Interior designers are a natural fit with property too, a fact recognised by developer Yoo, having collaborated with Anouska Hempel, Philippe Starck, Jade Jagger, Marcel Wanders, Kelly Hoppen and even supermodel Kate Moss. CEO John Hitchcox observes: ‘Consumers are more home and design conscious than ever before. They want to work in creative spaces and to holiday in beautiful hotels, and they want that design aesthetic to continue through their personal lives into their homes.’

Luxury real estate developers are also turning to fashion designers. At the turn of the millennium Armani and Versace were pioneers of fashion-branded lifestyle projects: in 2000 Armani launched Armani/Casa and subsequently diversified into hotel-residence in the world’s tallest building, Dubai’s Burj Khalifa; similarly Versace launched a housewares range with German porcelain-maker Rosenthal and the 72-condo Palazzo Versace opened in 2000 on Australia’s Gold Coast (and later also in Dubai). The trend is now taking off in the USA, where the Baccarat Hotel & Residences is a landmark in mid-town New York and several branded projects are springing to life in Miami:

  • Residences by Armani/Casa in Sunny Isles features interiors from Armani/Casa. The $15 million penthouse will be designed by Giorgio Armani himself.
  • The Fendi Château residences feature interiors designed by Fendi Casa. Developed in partnership with Château Group, units range in price from $6-25 million.
  • Missoni Baia’s waterfront tower in Edgewater is home to its first-ever branded residences, furnished throughout by Missoni Home.

Cutting-edge designers are also jumping on the bandwagon: for example, the 195m Porsche Design Tower in Miami’s Sunny Isles features 132 exclusive residences, of which some showcase the owner’s car as a work of art outside their unit (NB Damac in Dubai did the same with their intriguing Bugatti villas)!

Chris Graham believes all these benefits can be distilled down to two things: confidence and convenience. ‘For many buyers, the most important factor is the trust associated with buying into a reputable brand, since this offers reassurance in the delivery and quality of the development, as well as its ongoing management and potential resale value,’ he says. ‘Wealthy individuals are typically cash rich and time poor, often with homes in several locations around the world. They certainly don’t want to worry about maintenance and security – and when they are in residence, a 24/7 concierge service allows them to enjoy a hotel lifestyle in their own homes.’

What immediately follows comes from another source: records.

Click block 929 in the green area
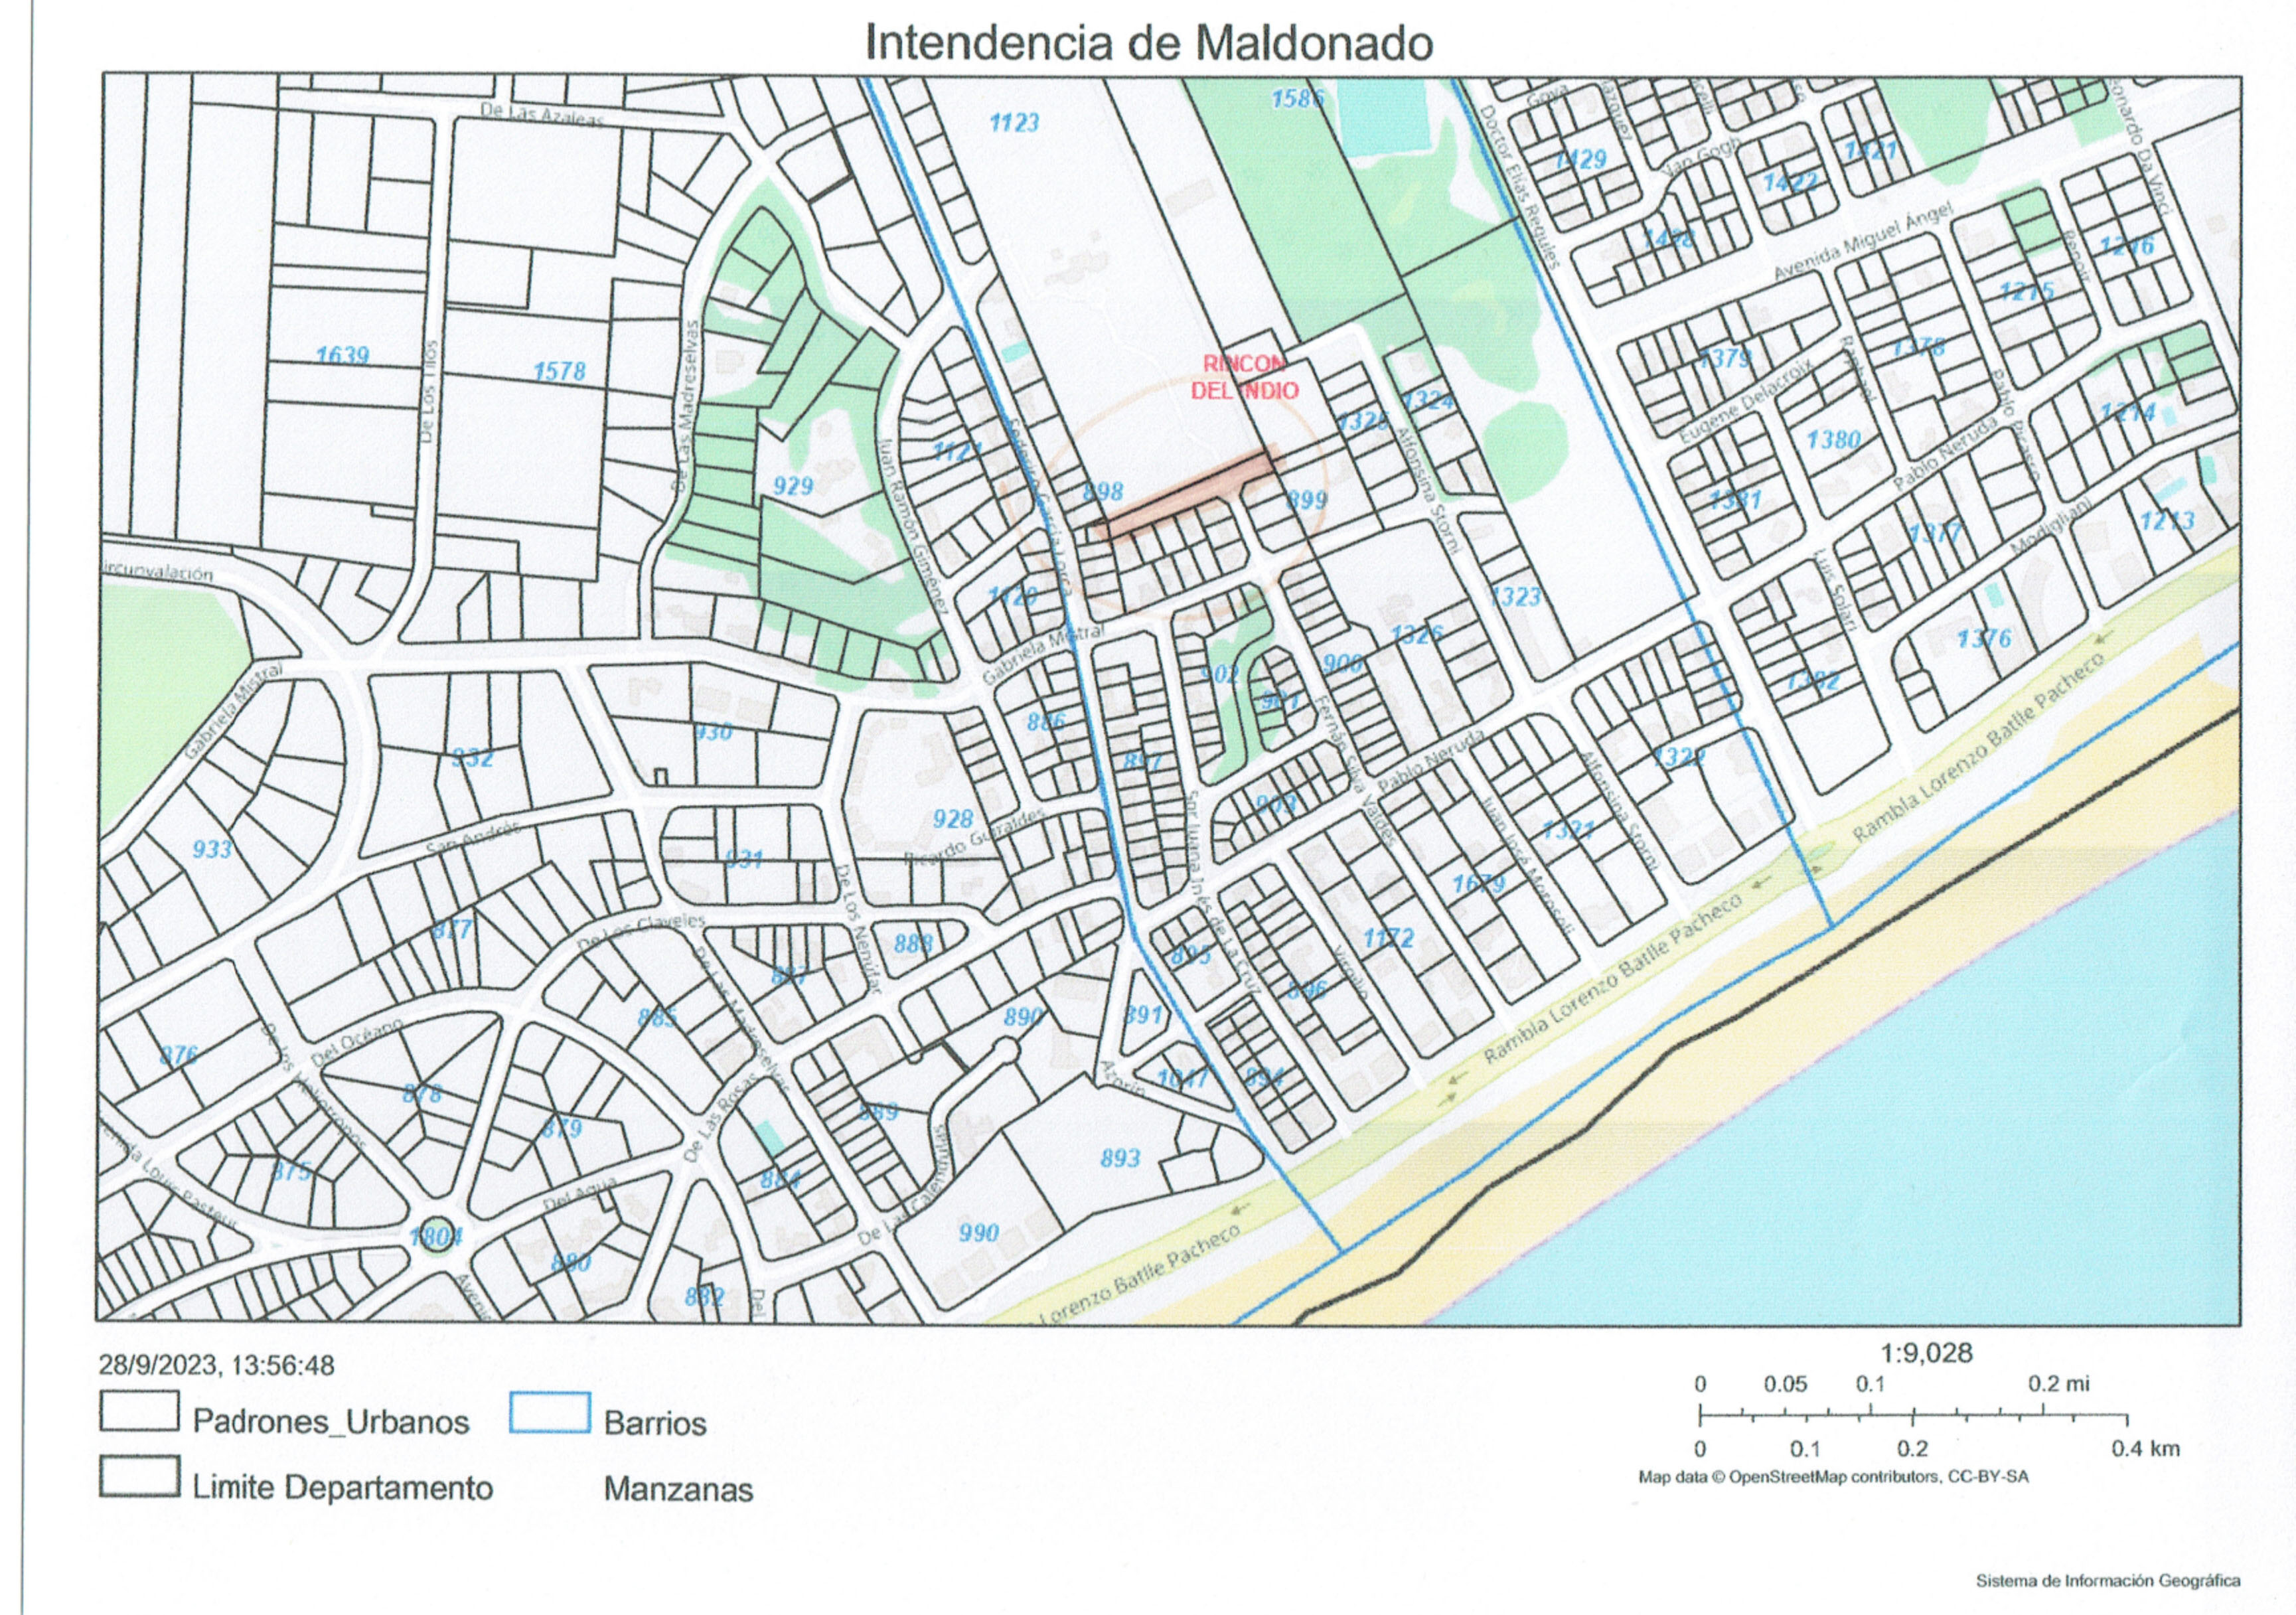 (793, 487)
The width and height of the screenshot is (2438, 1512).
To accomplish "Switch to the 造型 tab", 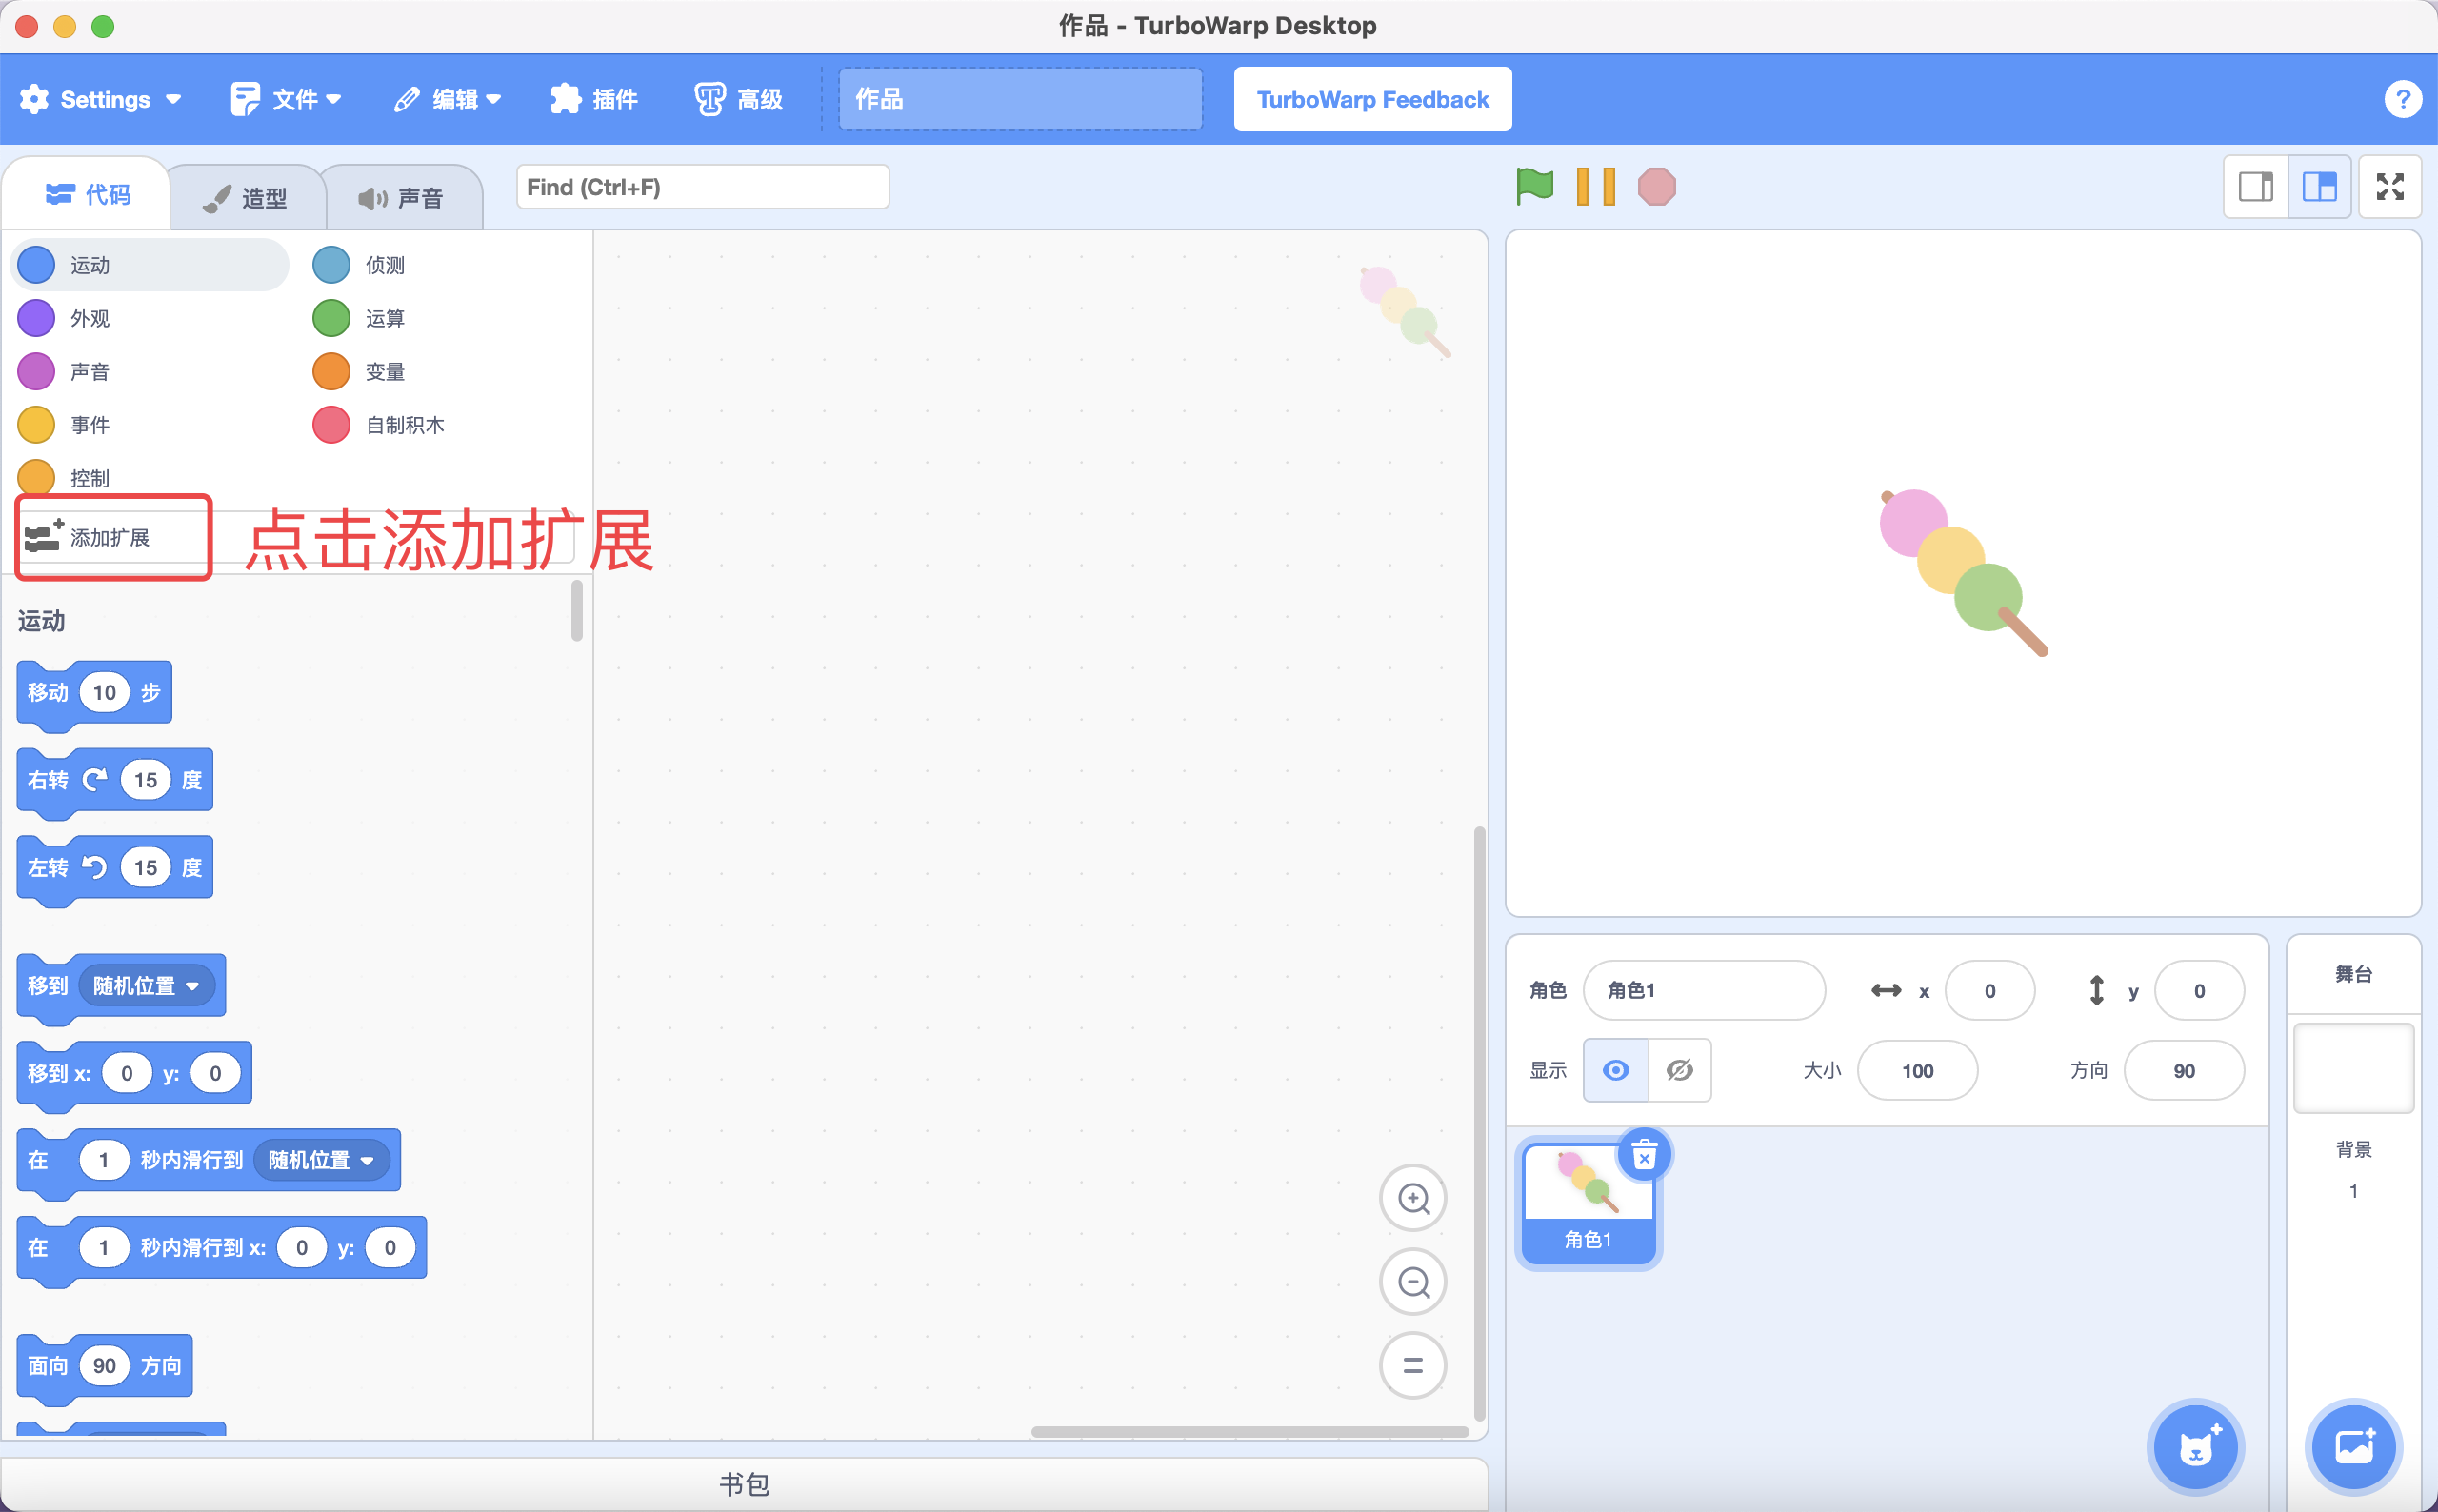I will 248,195.
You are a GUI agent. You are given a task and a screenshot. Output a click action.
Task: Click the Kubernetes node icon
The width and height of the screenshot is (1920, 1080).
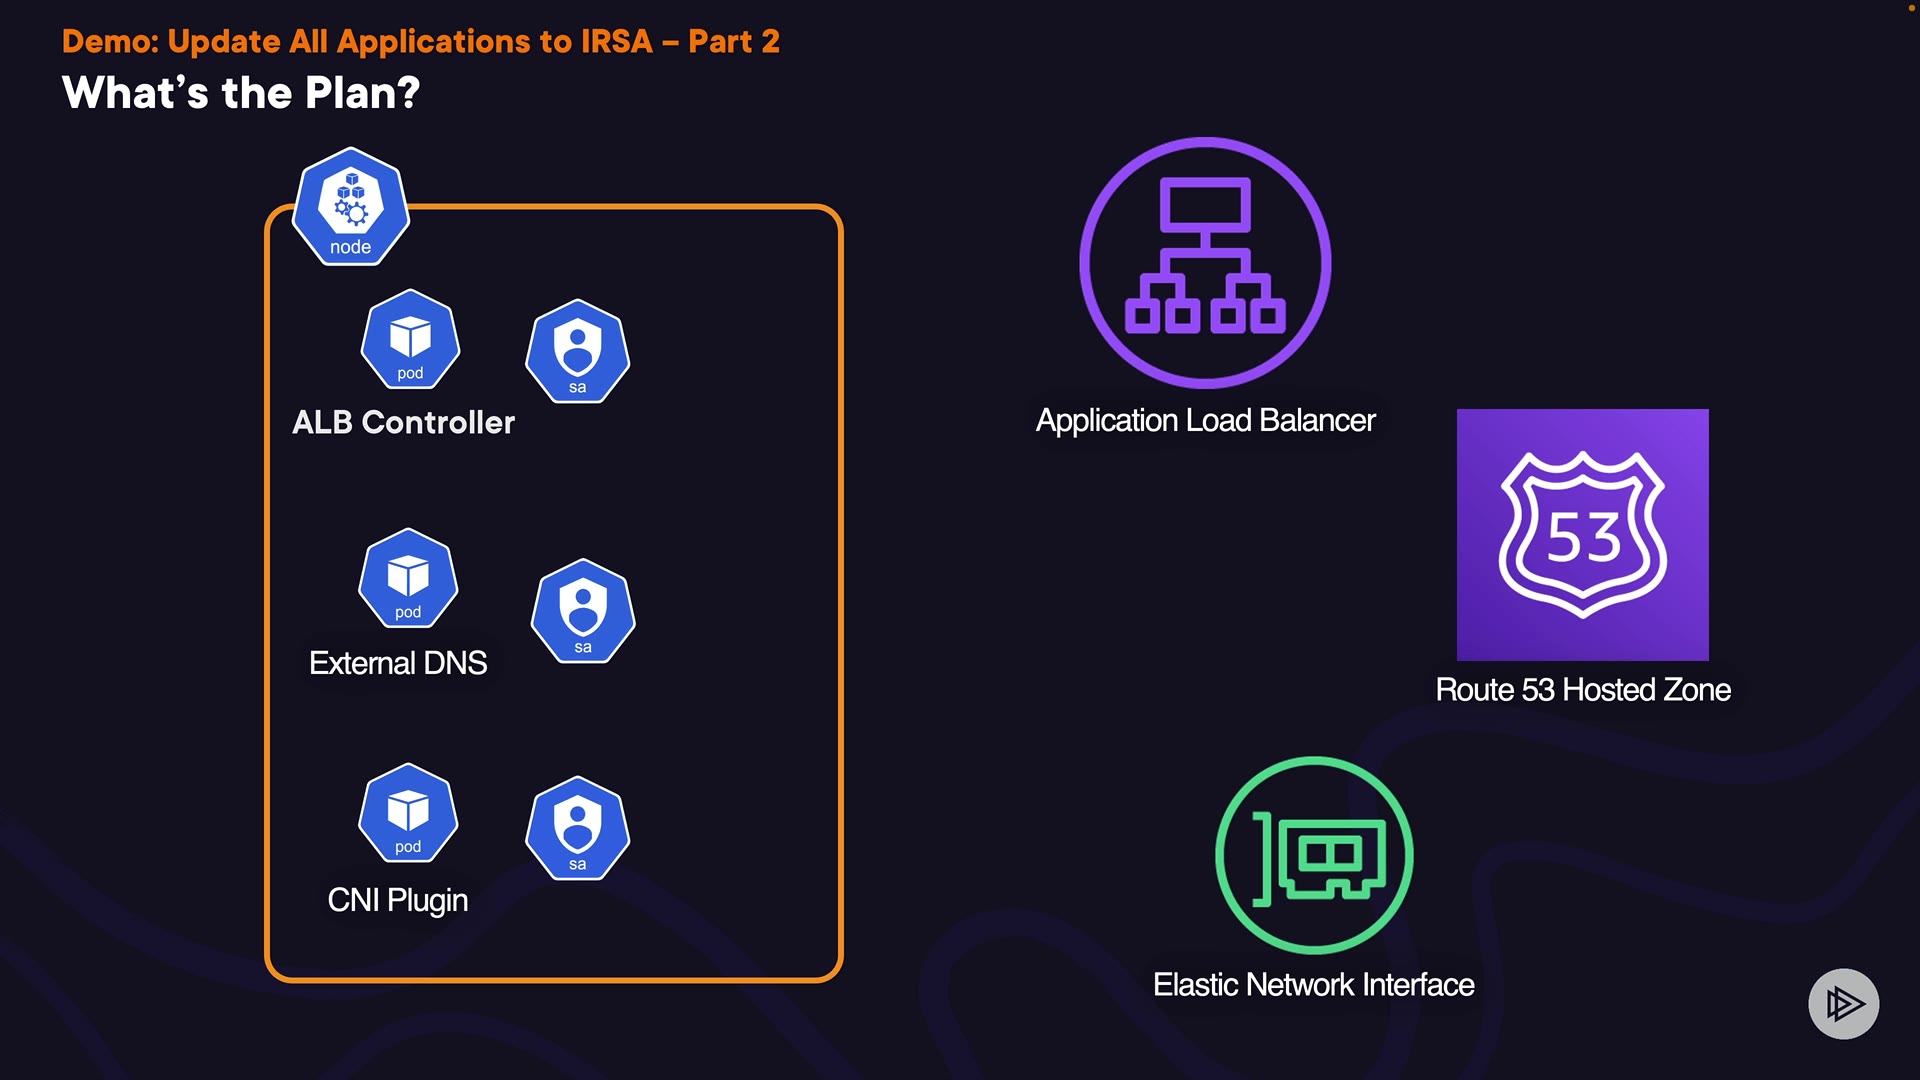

Graham points out that inevitably there can be a downside to partnering with a third party: “If the individual or brand associated with your development is involved in a scandal or controversy, or falls out of favour with the public, this can have a detrimental effect on the popularity – and therefore value - of the residences.” For example, Trump-branded condominiums have consistently outperformed comparable residences, but a 2016 study by US real estate brokerage firm Redfin (commissioned by Yahoo Finance) found that condominiums bearing the Trump name no longer enjoy as strong a premium as they did before his somewhat polarising presidential run. "It’s pretty rare to see a home with an actual brand name on it," commented Redfin’s Chief Economist Nela Richardson, "but just like with any other brand, if its reputation becomes tarnished its stock tends to decline.”

Ultimately, it is the whole package offered by branded residences that drives the market, says Robert Green: ‘The concept has evolved from simply providing 5* services and facilities for wealthy, time-poor individuals to a greater focus on architecture, interior design and lifestyle.’

Chris Graham concludes: “As in any sector, a successful real estate development must be driven by satisfying – or indeed exceeding – customers’ requirements and desires, which have been shifting with growing impetus towards the convenience, security and confidence offered by branded residences. From the evidence presented in our report, this trend looks firmly set to continue.”